Amongst these 'real lessons' were:

"Performance measurement and management regimes should stem from and not drive - organisational strategy. What needs to be measured is derived from what needs to be accomplished.

"Measurement systems should underpin performance incentives and rewards but should minimise opportunities for 'gaming' or playing the system. This is often largely dependent on the way in which the results are used - ideally as part of a mature discussion and debate.

"It may be necessary to recognise and address differences before applying 'standard' methodologies or measures - such differences may be in the nature of the organisation, in geography, in culture, etc.

"Though a balanced portfolio of measures is helpful, too many measures may confuse and distract. i.e. there is a tension between 'balance' and 'focus'.

"Many performance management programmes are really organisational change programmes. The measurement is used to drive the change, which then drives the performance improvement.

"Measurement regimes get 'tired' (or rather management teams seem to tire of them).
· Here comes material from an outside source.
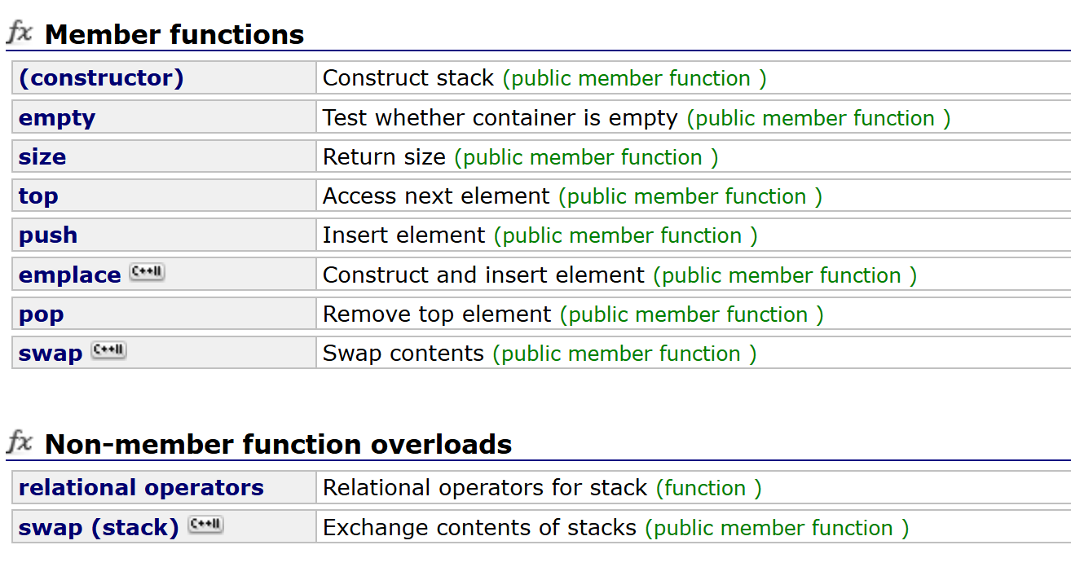This screenshot has height=567, width=1071.
Task: Click the C++11 badge next to swap (stack)
Action: (x=205, y=525)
This suggests that many of them are not actually measuring the right things; if the system gives a manager useful information, why would he/she tire of it.

"Many scorecards provide 'enterprise level' information. This needs to be translated into separate information feeds as appropriate at different managerial and operational levels if behaviours are to change throughout the organisation.

"Measurement systems need to be sufficiently flexible to evolve as the environment and the organisation change.

"The process of thinking about, designing and implementing a set of performance measures may be more important than the measures themselves; at the level of the enterprise, this thinking clarifies strategy.

"A measurement regime needs to be aligned with strategy, structure and reward system to have maximum effect.

"Trends are usually more important data than point measures, though point measures can be set in context by benchmarking.

One very interesting presentation referred to research work being carried out at Cranfield (on yet another dashboard) based on the work of Shewhart. In the 1920s and 30s, Shewhart developed the concept of the quality control charts still in use in many industries today. Such charts were used as second level information behind the primary dashboard display so that a manager who was alerted to a particular item of data on the dashboard (as perhaps it changed from amber to red) could call up a control chart to look at a history of the measure and its variation. This pattern of past behaviour allows the manager to recognise inherent variations and make a judgement on whether the 'alert' constitutes a real problem. (The presenter suggested that in one recent research study 50% of the time managers were found to be 'tampering' with a stable situation.)

Another presentation that I found useful offered guidance on aligning the perspectives contained in a particular Balanced Scorecard project with the organisational strategy. The speaker, to illustrate his point, cited one organisation that claimed to be environmentally-aware and committed - yet there were no measures relating to the environment in the Balanced Scorecard they had just devised. This suggests that either the Balanced Scorecard is incomplete, or that the commitment to the environment is merely window-dressing.

Overall the conference demonstrated that though corporate performance measurement is a growing industry, and many organisations are adopting a variety of measurement frameworks, scorecards and dashboards, the theoretical underpinnings are not yet at a level where the benefits claimed from pragmatic usage can be properly explained. However, many of the researchers suggested that a majority of performance measurement initiatives fail - perhaps this is because we do not fully understand all the various parameters and factors that underpin successful deployment.